* **EXERCISE PROMPT**
Transcribe all records, preserving every character.

+ + + + + + +

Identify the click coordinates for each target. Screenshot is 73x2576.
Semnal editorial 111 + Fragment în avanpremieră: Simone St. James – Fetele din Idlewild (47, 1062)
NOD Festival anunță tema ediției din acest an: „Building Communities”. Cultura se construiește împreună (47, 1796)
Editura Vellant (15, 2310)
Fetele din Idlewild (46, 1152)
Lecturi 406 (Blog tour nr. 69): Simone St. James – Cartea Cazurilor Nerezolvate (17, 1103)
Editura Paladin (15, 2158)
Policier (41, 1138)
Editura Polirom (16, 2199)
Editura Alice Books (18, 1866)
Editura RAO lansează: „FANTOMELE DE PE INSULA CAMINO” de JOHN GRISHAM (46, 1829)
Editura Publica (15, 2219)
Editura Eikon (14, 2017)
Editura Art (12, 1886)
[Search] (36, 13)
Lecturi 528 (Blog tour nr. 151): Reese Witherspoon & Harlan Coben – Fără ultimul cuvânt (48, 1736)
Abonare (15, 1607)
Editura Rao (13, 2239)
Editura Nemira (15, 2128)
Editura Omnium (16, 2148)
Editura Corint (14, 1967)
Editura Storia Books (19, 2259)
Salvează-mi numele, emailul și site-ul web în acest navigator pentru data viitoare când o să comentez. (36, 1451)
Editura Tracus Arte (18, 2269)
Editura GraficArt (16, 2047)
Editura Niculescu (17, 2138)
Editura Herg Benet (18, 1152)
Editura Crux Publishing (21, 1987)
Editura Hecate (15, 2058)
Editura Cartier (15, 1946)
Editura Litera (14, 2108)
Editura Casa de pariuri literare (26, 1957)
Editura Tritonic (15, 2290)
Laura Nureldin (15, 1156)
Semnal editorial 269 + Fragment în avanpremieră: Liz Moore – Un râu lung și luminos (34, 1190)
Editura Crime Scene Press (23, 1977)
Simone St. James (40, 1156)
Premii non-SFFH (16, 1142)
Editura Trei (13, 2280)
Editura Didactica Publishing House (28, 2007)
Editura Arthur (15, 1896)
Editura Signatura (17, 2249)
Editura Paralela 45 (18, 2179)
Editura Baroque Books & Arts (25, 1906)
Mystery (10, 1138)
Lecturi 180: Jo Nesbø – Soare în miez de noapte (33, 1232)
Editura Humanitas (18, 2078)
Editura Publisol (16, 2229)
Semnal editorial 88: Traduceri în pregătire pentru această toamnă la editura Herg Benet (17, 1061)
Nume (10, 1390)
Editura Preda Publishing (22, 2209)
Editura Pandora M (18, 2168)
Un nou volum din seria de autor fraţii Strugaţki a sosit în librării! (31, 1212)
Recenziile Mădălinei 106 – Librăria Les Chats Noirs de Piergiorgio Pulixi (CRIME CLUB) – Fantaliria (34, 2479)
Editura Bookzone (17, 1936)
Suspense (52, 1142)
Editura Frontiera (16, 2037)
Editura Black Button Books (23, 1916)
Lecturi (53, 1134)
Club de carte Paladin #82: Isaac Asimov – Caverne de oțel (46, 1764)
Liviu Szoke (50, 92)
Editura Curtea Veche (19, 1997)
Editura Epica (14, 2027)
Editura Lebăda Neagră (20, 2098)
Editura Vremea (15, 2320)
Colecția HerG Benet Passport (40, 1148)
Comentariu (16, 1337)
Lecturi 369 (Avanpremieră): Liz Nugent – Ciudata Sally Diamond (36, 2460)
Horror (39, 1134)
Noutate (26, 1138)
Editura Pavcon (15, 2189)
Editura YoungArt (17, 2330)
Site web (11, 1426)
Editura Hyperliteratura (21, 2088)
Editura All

+ + + + + + +

* **PROBLEM SOLUTION**
Identify the click coordinates for each target. Screenshot is 73x2576.
Semnal editorial 111 + Fragment în avanpremieră: Simone St. James – Fetele din Idlewild (47, 1062)
NOD Festival anunță tema ediției din acest an: „Building Communities”. Cultura se construiește împreună (47, 1796)
Editura Vellant (15, 2310)
Fetele din Idlewild (46, 1152)
Lecturi 406 (Blog tour nr. 69): Simone St. James – Cartea Cazurilor Nerezolvate (17, 1103)
Editura Paladin (15, 2158)
Policier (41, 1138)
Editura Polirom (16, 2199)
Editura Alice Books (18, 1866)
Editura RAO lansează: „FANTOMELE DE PE INSULA CAMINO” de JOHN GRISHAM (46, 1829)
Editura Publica (15, 2219)
Editura Eikon (14, 2017)
Editura Art (12, 1886)
[Search] (36, 13)
Lecturi 528 (Blog tour nr. 151): Reese Witherspoon & Harlan Coben – Fără ultimul cuvânt (48, 1736)
Abonare (15, 1607)
Editura Rao (13, 2239)
Editura Nemira (15, 2128)
Editura Omnium (16, 2148)
Editura Corint (14, 1967)
Editura Storia Books (19, 2259)
Salvează-mi numele, emailul și site-ul web în acest navigator pentru data viitoare când o să comentez. (36, 1451)
Editura Tracus Arte (18, 2269)
Editura GraficArt (16, 2047)
Editura Niculescu (17, 2138)
Editura Herg Benet (18, 1152)
Editura Crux Publishing (21, 1987)
Editura Hecate (15, 2058)
Editura Cartier (15, 1946)
Editura Litera (14, 2108)
Editura Casa de pariuri literare (26, 1957)
Editura Tritonic (15, 2290)
Laura Nureldin (15, 1156)
Semnal editorial 269 + Fragment în avanpremieră: Liz Moore – Un râu lung și luminos (34, 1190)
Editura Crime Scene Press (23, 1977)
Simone St. James (40, 1156)
Premii non-SFFH (16, 1142)
Editura Trei (13, 2280)
Editura Didactica Publishing House (28, 2007)
Editura Arthur (15, 1896)
Editura Signatura (17, 2249)
Editura Paralela 45 (18, 2179)
Editura Baroque Books & Arts (25, 1906)
Mystery (10, 1138)
Lecturi 180: Jo Nesbø – Soare în miez de noapte (33, 1232)
Editura Humanitas (18, 2078)
Editura Publisol (16, 2229)
Semnal editorial 88: Traduceri în pregătire pentru această toamnă la editura Herg Benet (17, 1061)
Nume (10, 1390)
Editura Preda Publishing (22, 2209)
Editura Pandora M (18, 2168)
Un nou volum din seria de autor fraţii Strugaţki a sosit în librării! (31, 1212)
Recenziile Mădălinei 106 – Librăria Les Chats Noirs de Piergiorgio Pulixi (CRIME CLUB) – Fantaliria (34, 2479)
Editura Bookzone (17, 1936)
Suspense (52, 1142)
Editura Frontiera (16, 2037)
Editura Black Button Books (23, 1916)
Lecturi (53, 1134)
Club de carte Paladin #82: Isaac Asimov – Caverne de oțel (46, 1764)
Liviu Szoke (50, 92)
Editura Curtea Veche (19, 1997)
Editura Epica (14, 2027)
Editura Lebăda Neagră (20, 2098)
Editura Vremea (15, 2320)
Colecția HerG Benet Passport (40, 1148)
Comentariu (16, 1337)
Lecturi 369 (Avanpremieră): Liz Nugent – Ciudata Sally Diamond (36, 2460)
Horror (39, 1134)
Noutate (26, 1138)
Editura Pavcon (15, 2189)
Editura YoungArt (17, 2330)
Site web (11, 1426)
Editura Hyperliteratura (21, 2088)
Editura All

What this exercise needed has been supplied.